In comments, someone said: ”At least now you don’t have to invent your own rules"...which, oddly enough, reminded me of something someone wrote several years ago in an aviation magazine: "If you do anything with your airplane that is not consistent with the Pilot's Operating Handbook, then you are a test pilot."

In a traditional society, the Pilot's Operating Handbook consists of the accumulated set of laws, rules, traditions, expectations, conventions, and manners. When the POH is thrown out, then everyone is a test pilot. Some people are very good at this, and thrive in ways that would be unlikely or impossible in a traditional society. Some, on the other hand, have a very hard time.

To continue the analogy: there are plenty of airline pilots, general aviation pilots, even military pilots who are good at what they do but would not want to be test pilots and who would be unlikely to thrive (or perhaps even survive) in such a role.

Sam L. said...

Anon, "Pop Tarts box" is a sexist, misogynist, and anti-woman SLUR! SHAME on you! (/sarc off) And the product maker, too.

Ares Olympus said...

On the issue of calling for free speech, Christopher Hitchens was the master, like this debate: Christopher Hitchens voices his opinion on the subject of the Hart House Debating Club debate: Be it resolved: Freedom of speech includes the freedom to hate.

And transcript here:
Every time you violate – or propose the violate – the right to free speech of someone else, you in potentia you’re making a rod for your own back. Because to who do you reward the right to decide which speech is harmful, or who is the harmful speaker? Or to determine in advance what are the harmful consequences going to be, that we know enough about in advance to prevent? To whom would you give this job? To whom you’re going to award the task of being the censor?

For myself free speech mostly makes sense, that is to say I'd rather have open hatred than secret or anonymous hatred, and you know where you stand with a hater, so you can respect their willingness to stand for something, or against something, as long as they give you the same respect to honestly hate back.

Of course the problem is how to deal with "vulnerable" listeners, and there are two sorts of vulnerable groups - there are "victims" who feel threatened by ideas, and "mentally ill" people who may act out hatreds they hear, like shock jock radio for instance. So I'm probably more worried about the second group who are attracted to hatred than the first who can just retreat from it.

I'm not 100% against the concept of "Trigger warnings", but it needs refining, and it doesn't clearly help in protecting people from their own lack of self-awareness.

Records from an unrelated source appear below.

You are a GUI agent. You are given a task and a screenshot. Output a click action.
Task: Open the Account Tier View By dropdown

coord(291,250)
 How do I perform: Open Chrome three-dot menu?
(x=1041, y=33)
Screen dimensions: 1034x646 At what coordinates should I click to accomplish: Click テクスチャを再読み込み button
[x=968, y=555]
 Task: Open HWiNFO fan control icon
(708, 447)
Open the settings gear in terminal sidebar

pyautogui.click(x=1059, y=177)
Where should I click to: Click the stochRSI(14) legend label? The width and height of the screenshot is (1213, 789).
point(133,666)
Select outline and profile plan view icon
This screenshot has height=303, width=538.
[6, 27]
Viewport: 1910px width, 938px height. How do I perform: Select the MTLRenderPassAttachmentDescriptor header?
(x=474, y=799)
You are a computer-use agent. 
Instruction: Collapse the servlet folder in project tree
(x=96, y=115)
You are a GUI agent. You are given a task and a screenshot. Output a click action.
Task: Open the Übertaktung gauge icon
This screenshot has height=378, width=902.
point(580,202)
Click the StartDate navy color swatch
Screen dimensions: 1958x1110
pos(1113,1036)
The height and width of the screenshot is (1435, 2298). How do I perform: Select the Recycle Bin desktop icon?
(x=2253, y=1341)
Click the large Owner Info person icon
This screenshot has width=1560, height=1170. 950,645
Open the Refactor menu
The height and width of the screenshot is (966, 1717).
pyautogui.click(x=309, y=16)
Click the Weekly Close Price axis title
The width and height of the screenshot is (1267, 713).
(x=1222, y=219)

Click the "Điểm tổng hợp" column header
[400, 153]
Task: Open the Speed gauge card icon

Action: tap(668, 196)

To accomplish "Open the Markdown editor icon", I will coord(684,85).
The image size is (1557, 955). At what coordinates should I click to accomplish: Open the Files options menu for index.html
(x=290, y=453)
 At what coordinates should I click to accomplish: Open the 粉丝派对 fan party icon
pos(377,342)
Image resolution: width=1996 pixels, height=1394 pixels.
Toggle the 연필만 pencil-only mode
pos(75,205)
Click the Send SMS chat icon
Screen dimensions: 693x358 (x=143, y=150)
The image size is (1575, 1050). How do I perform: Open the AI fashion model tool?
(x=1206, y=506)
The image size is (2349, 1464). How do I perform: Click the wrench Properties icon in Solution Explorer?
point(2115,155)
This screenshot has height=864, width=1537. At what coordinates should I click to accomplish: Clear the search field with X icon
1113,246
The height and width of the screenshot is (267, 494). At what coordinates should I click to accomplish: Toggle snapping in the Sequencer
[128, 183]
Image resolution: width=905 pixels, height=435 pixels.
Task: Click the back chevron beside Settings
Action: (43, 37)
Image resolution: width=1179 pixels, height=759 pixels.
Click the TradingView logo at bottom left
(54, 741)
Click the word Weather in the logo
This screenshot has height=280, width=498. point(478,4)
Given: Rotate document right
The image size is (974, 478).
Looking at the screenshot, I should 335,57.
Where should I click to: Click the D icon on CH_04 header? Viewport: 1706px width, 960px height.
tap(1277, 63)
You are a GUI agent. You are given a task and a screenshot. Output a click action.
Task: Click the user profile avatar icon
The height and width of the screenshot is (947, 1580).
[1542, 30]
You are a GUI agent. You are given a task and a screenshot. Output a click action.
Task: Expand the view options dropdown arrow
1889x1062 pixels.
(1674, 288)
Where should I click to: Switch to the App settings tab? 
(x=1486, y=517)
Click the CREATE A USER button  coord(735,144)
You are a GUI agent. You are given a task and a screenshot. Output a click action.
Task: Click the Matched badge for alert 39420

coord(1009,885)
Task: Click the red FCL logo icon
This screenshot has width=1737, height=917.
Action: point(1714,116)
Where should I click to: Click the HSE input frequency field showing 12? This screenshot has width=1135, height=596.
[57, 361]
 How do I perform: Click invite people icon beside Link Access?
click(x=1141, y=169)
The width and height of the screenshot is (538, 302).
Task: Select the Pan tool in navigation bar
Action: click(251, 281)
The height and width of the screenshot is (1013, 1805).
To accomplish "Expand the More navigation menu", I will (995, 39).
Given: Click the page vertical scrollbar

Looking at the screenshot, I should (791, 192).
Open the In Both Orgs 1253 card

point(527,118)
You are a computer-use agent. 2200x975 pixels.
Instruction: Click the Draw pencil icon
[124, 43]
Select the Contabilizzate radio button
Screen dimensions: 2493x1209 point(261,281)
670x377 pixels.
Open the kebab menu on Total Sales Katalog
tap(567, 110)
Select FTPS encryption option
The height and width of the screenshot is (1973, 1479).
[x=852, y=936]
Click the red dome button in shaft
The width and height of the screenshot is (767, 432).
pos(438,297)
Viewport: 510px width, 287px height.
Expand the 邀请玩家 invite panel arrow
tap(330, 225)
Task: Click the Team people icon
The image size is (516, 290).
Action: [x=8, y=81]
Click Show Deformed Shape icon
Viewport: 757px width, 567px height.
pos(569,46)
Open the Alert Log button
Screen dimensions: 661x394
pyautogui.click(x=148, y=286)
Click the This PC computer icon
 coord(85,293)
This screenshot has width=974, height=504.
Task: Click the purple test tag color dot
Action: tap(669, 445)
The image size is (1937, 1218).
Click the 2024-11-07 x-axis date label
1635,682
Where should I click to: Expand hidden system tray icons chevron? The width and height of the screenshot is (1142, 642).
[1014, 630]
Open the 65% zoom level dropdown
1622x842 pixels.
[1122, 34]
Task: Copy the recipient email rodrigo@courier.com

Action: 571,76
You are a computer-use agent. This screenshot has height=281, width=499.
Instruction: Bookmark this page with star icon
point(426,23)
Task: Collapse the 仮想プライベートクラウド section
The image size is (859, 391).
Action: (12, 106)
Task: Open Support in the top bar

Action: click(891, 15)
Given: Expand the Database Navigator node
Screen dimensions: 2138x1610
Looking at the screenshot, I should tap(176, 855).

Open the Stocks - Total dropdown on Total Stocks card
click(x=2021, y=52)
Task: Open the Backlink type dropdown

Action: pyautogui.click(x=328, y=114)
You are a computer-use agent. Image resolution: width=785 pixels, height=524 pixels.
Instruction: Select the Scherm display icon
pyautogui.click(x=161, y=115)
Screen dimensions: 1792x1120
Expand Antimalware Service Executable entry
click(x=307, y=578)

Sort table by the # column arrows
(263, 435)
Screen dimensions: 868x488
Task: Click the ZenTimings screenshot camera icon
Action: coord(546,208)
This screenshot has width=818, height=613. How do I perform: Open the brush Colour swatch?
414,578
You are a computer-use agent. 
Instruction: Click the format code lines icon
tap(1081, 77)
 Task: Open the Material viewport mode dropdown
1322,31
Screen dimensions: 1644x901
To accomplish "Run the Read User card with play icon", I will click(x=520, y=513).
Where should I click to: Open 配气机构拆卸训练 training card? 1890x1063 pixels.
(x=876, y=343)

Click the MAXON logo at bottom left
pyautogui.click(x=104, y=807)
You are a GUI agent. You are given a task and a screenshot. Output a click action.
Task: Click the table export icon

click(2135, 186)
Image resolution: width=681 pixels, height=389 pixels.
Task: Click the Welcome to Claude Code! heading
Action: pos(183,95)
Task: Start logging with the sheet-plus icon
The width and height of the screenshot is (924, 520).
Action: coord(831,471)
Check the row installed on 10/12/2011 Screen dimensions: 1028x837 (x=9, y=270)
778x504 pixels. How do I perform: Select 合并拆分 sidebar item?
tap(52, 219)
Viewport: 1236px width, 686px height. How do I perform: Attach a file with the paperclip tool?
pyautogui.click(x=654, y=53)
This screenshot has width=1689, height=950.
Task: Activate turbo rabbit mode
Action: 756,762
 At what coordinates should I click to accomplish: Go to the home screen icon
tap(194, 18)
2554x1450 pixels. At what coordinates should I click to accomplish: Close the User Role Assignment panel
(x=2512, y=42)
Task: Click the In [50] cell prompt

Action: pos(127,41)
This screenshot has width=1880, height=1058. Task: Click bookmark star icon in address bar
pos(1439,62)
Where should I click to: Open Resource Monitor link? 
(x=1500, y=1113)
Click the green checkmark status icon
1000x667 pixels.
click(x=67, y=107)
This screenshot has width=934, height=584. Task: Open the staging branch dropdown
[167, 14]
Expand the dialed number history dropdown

What's curious for myself is I rarely feel threatened by ideas, but because I have the power to step back from my own emotional reaction, or safely explore my own emotional reaction, my own extrapolations of an idea that sounds dangerous, I also don't clearly know when to speak up against bullies.

It gets confusing fast as those calling out bullies become bullies themselves, and have no idea. Which brings us back to the start of this topic!

Dennis said...

For your edification:

Ares Olympus said...

Thanks for the link Dennis. Camille Paglia sounds like she has a good head on her shoulders.

It would be interesting to hear a dialogue with her opponents, but a straight rant is good too.